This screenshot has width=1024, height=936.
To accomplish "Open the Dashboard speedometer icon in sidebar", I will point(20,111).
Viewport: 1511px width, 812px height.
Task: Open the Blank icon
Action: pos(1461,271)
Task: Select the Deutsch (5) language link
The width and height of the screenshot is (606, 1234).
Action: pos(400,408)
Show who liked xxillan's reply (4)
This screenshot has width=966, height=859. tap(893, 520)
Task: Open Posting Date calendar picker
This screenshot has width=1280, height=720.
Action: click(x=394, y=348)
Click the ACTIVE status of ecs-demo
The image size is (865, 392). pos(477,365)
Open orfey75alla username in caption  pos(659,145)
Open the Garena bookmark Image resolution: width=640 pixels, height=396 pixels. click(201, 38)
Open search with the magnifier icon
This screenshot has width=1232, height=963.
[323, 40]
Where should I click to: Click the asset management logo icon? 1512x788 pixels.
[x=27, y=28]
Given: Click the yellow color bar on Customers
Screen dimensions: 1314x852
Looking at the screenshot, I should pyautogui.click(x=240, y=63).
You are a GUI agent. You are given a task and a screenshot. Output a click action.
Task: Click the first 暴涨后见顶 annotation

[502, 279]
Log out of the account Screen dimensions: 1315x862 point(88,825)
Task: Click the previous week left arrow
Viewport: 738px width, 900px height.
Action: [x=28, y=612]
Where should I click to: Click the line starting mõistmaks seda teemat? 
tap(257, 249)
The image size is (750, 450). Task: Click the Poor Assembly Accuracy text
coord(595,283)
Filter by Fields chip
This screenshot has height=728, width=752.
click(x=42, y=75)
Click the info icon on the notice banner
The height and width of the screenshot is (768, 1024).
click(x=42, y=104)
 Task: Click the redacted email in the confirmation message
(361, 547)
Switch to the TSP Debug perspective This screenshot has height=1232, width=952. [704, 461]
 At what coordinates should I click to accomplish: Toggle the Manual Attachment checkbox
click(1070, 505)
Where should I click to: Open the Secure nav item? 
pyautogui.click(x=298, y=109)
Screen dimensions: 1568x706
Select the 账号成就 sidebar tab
# # # #
_What you should do:_
Please return the material above exactly as written.

_Output of the exercise:_
This screenshot has width=1024, height=936.
To accomplish "Open the Dashboard speedometer icon in sidebar", I will point(20,111).
Viewport: 1511px width, 812px height.
Task: Open the Blank icon
Action: pos(1461,271)
Task: Select the Deutsch (5) language link
The width and height of the screenshot is (606, 1234).
Action: pos(400,408)
Show who liked xxillan's reply (4)
This screenshot has width=966, height=859. tap(893, 520)
Task: Open Posting Date calendar picker
This screenshot has width=1280, height=720.
Action: click(x=394, y=348)
Click the ACTIVE status of ecs-demo
The image size is (865, 392). pos(477,365)
Open orfey75alla username in caption  pos(659,145)
Open the Garena bookmark Image resolution: width=640 pixels, height=396 pixels. click(201, 38)
Open search with the magnifier icon
This screenshot has width=1232, height=963.
[323, 40]
Where should I click to: Click the asset management logo icon? 1512x788 pixels.
[x=27, y=28]
Given: Click the yellow color bar on Customers
Screen dimensions: 1314x852
Looking at the screenshot, I should pyautogui.click(x=240, y=63).
You are a GUI agent. You are given a task and a screenshot. Output a click action.
Task: Click the first 暴涨后见顶 annotation

[502, 279]
Log out of the account Screen dimensions: 1315x862 point(88,825)
Task: Click the previous week left arrow
Viewport: 738px width, 900px height.
Action: [x=28, y=612]
Where should I click to: Click the line starting mõistmaks seda teemat? 
tap(257, 249)
The image size is (750, 450). Task: Click the Poor Assembly Accuracy text
coord(595,283)
Filter by Fields chip
This screenshot has height=728, width=752.
click(x=42, y=75)
Click the info icon on the notice banner
The height and width of the screenshot is (768, 1024).
click(x=42, y=104)
 Task: Click the redacted email in the confirmation message
(361, 547)
Switch to the TSP Debug perspective This screenshot has height=1232, width=952. [704, 461]
 At what coordinates should I click to accomplish: Toggle the Manual Attachment checkbox
click(1070, 505)
Where should I click to: Open the Secure nav item? 
pyautogui.click(x=298, y=109)
Screen dimensions: 1568x706
Select the 账号成就 sidebar tab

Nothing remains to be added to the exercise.